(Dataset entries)
━━━━

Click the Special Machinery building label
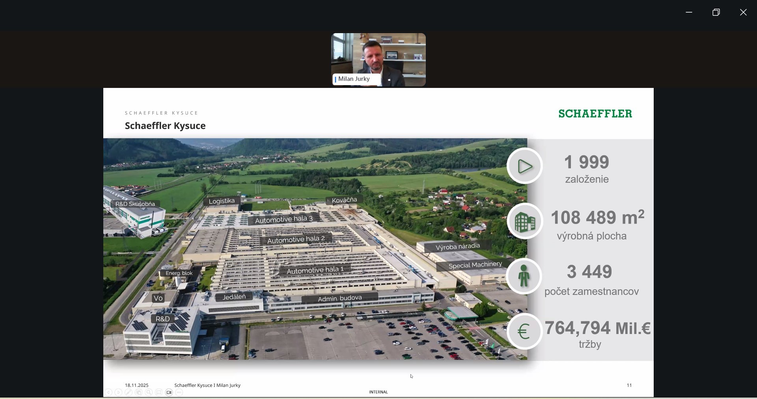This screenshot has width=757, height=399. click(x=475, y=265)
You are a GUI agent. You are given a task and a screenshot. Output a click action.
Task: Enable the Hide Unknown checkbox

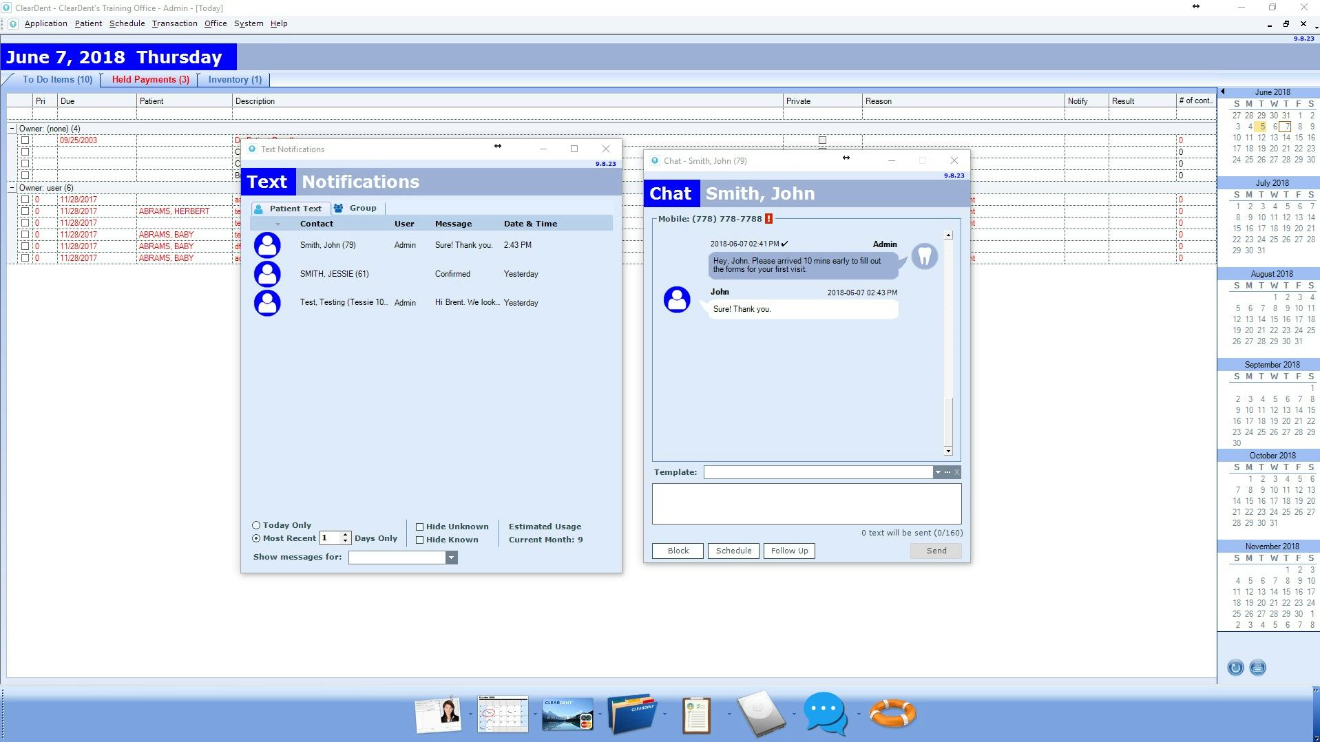(x=420, y=527)
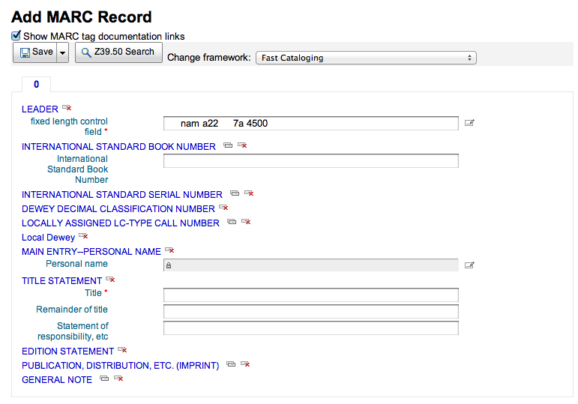Viewport: 578px width, 404px height.
Task: Expand the Save button dropdown arrow
Action: click(63, 52)
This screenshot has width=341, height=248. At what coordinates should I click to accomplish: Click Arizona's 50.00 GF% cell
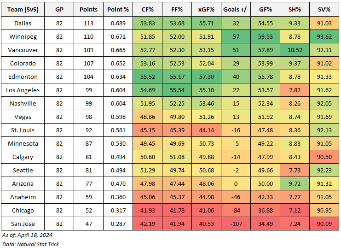[x=266, y=184]
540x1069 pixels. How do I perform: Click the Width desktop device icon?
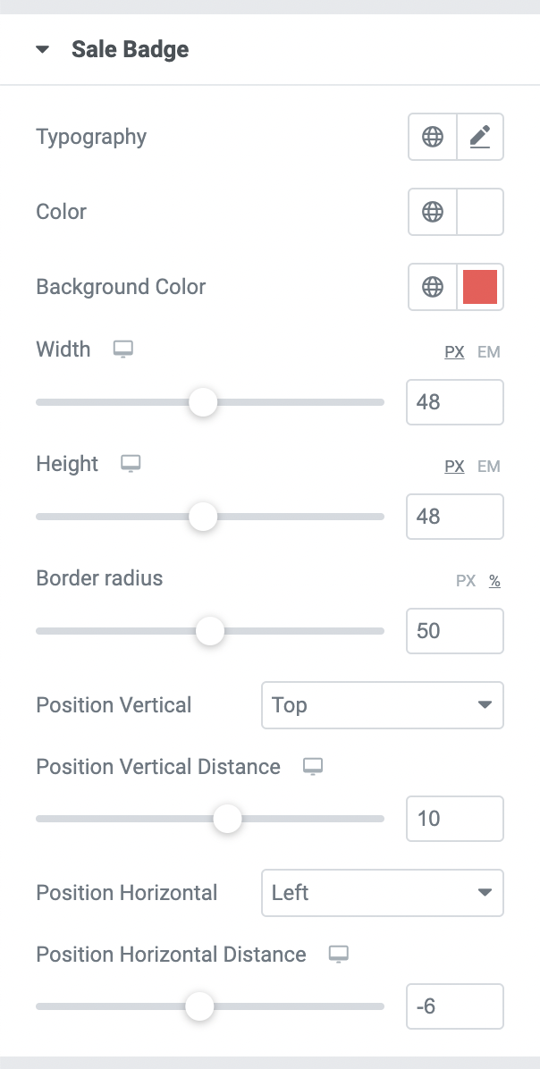[x=123, y=349]
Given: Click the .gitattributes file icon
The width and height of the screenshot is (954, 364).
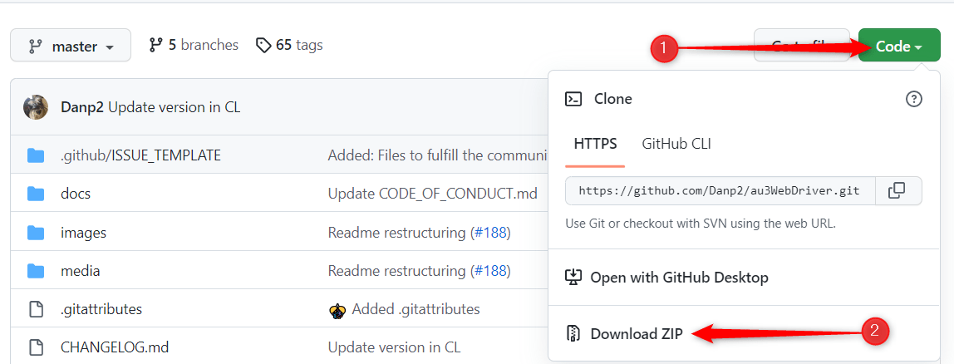Looking at the screenshot, I should click(x=36, y=309).
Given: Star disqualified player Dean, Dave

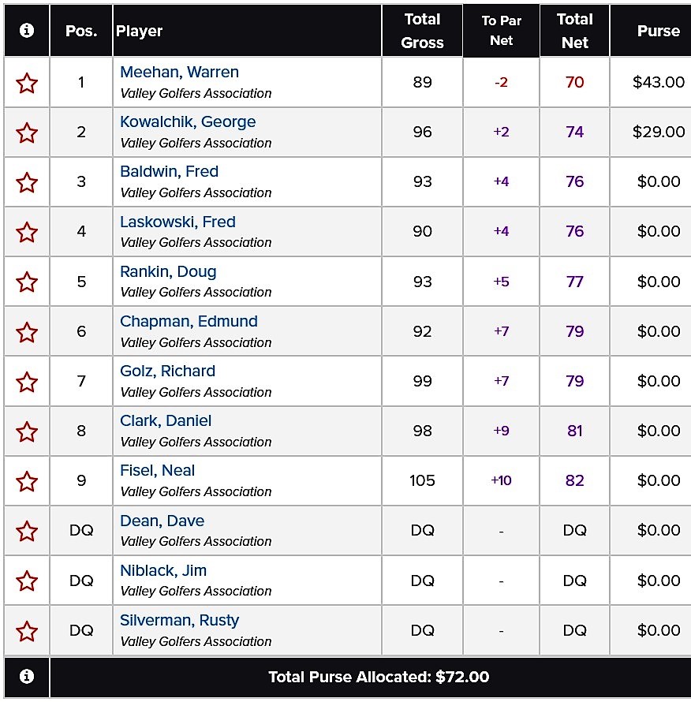Looking at the screenshot, I should coord(27,531).
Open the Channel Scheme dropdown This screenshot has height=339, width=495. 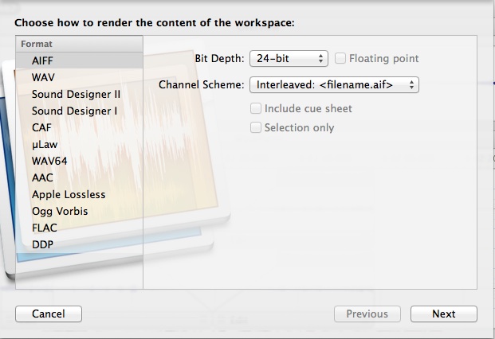click(x=334, y=84)
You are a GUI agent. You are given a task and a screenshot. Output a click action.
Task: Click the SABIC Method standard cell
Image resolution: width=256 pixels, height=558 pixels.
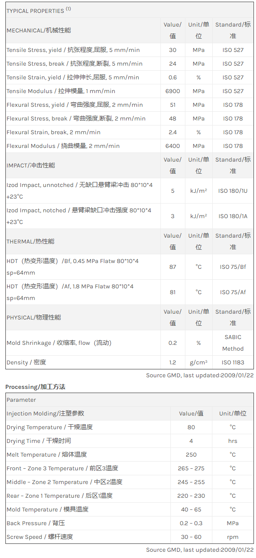point(233,343)
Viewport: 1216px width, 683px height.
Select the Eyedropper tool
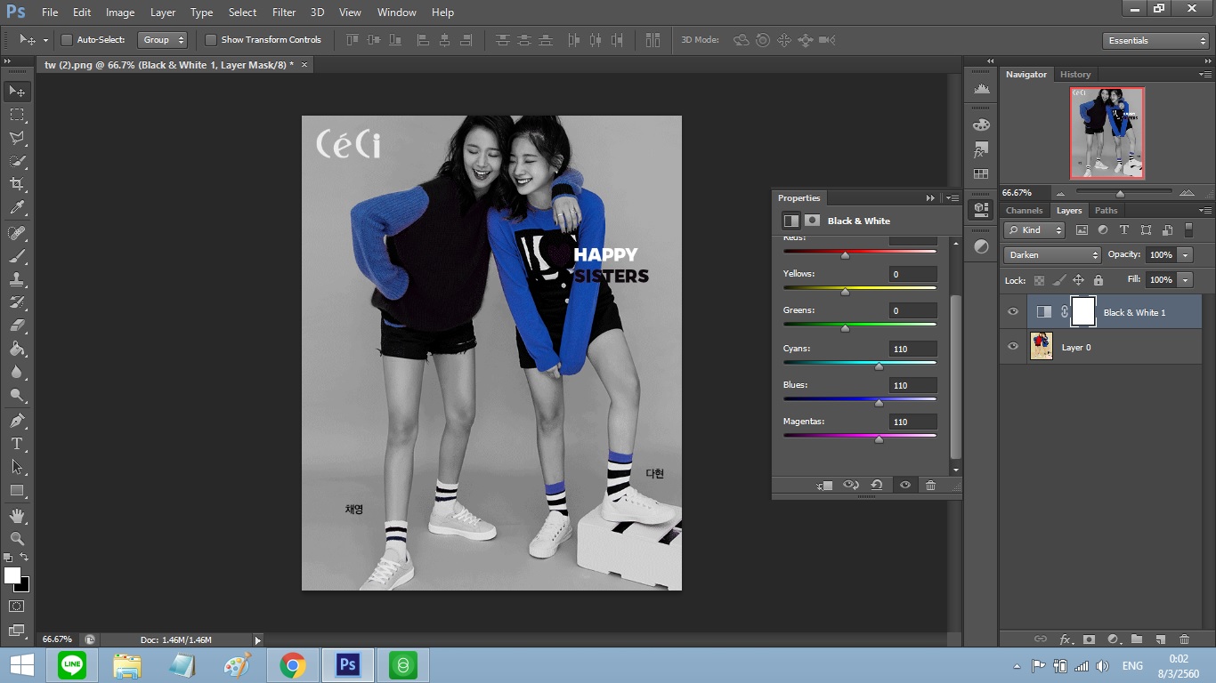coord(16,208)
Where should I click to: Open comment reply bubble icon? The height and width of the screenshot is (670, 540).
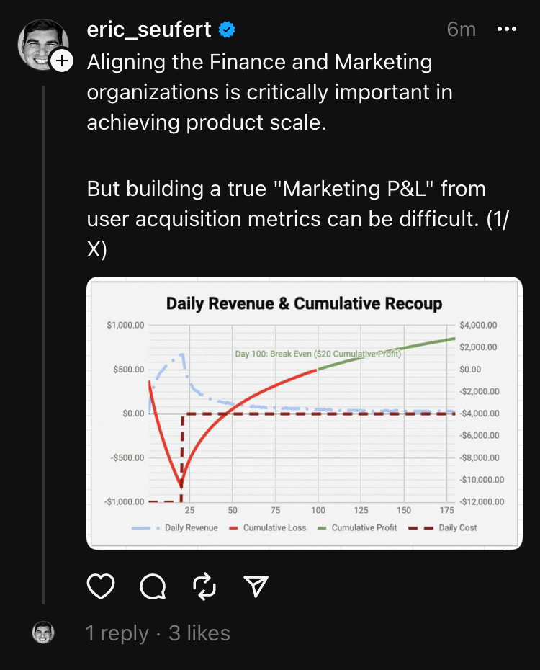(153, 586)
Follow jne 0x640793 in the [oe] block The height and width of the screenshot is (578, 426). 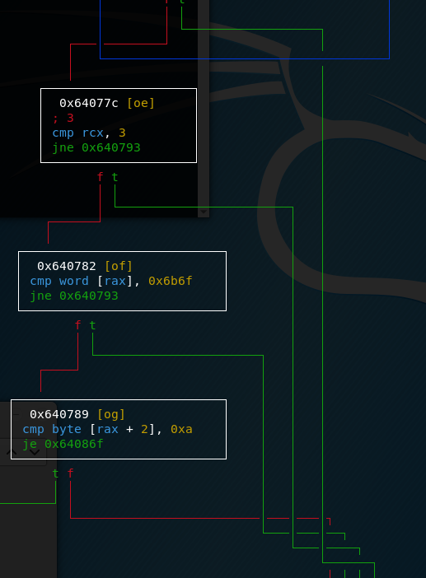click(x=96, y=148)
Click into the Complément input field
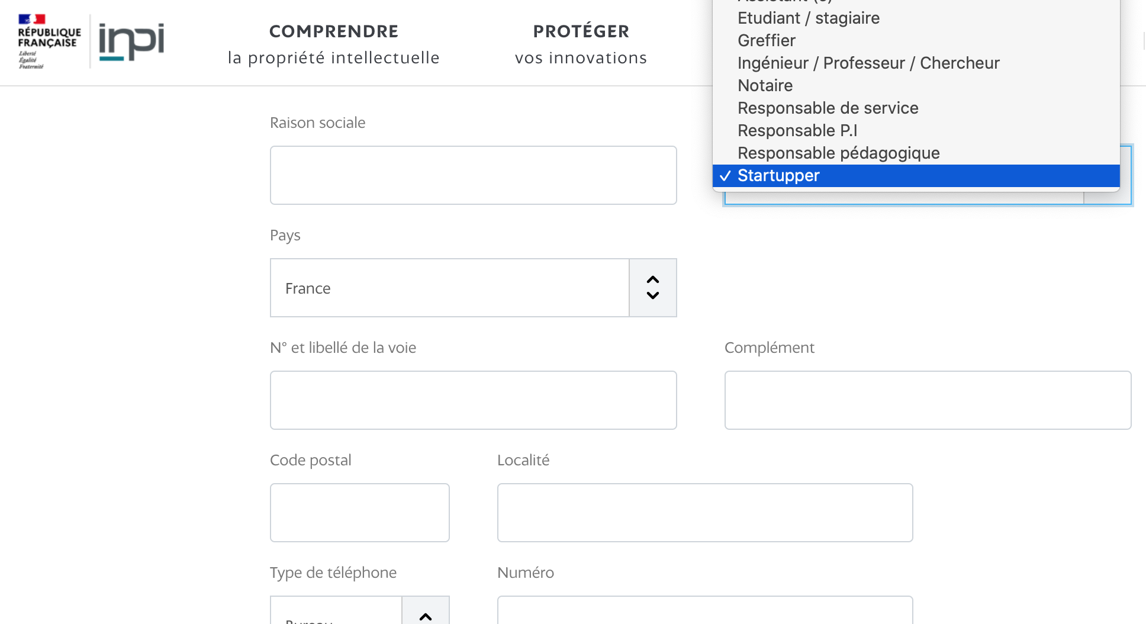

━━━━

Problem: Your reply should consist solely of the lines above, from the opening line through the line with "Given: Click the .gitattributes file icon", reproduced exactly and without pictures.

Solution to this task:
Click the Special Machinery building label
This screenshot has width=757, height=399. click(x=475, y=265)
You are a GUI agent. You are given a task and a screenshot. Output a click action.
Task: Enable the Hide Unknown checkbox

(x=420, y=527)
Viewport: 578px width, 404px height.
Task: Expand the Save button dropdown arrow
Action: click(63, 52)
This screenshot has width=341, height=248. At what coordinates should I click to accomplish: Click Arizona's 50.00 GF% cell
[x=266, y=184]
540x1069 pixels. How do I perform: Click the Width desktop device icon?
[x=123, y=349]
Given: Click the .gitattributes file icon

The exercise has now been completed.